___ Information shown

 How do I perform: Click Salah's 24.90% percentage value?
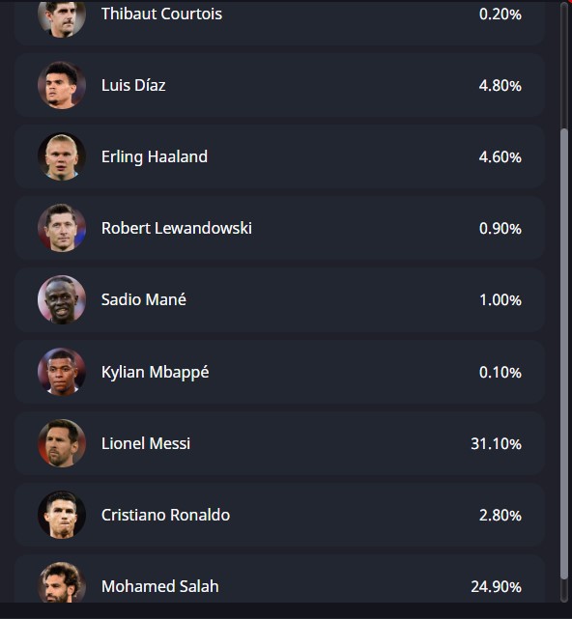(x=497, y=586)
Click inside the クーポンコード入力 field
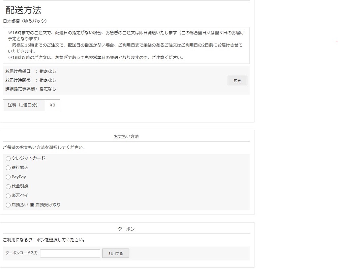 point(70,253)
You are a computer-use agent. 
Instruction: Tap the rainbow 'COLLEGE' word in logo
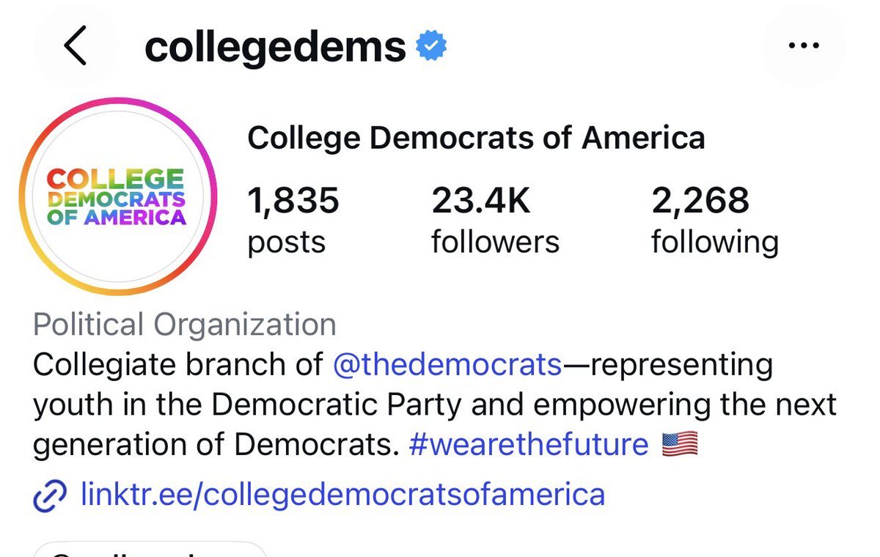tap(116, 180)
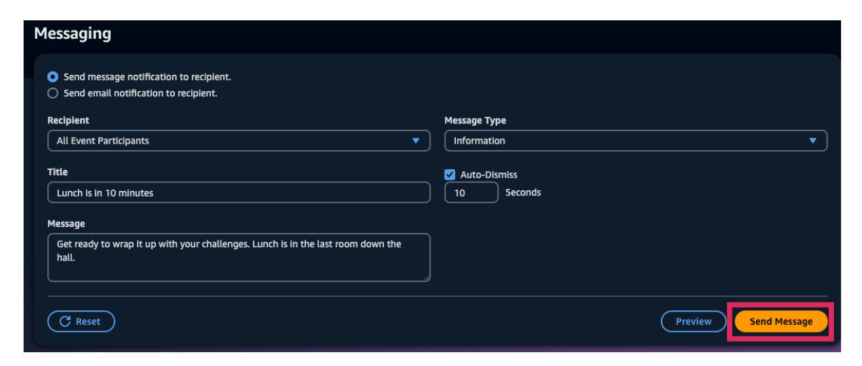Click into the Message text area
The height and width of the screenshot is (366, 862).
point(238,257)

______

• What is expected: Your copy should hold only the lines from the line with "You are a computer-use agent." through the end of the data above, both ends included, transcribed exactly and without pictures.

• Solution to this task:
You are a computer-use agent. 
Instruction: Tap the rainbow 'COLLEGE' word in logo
tap(116, 180)
Click into the Message text area
The height and width of the screenshot is (366, 862).
point(238,257)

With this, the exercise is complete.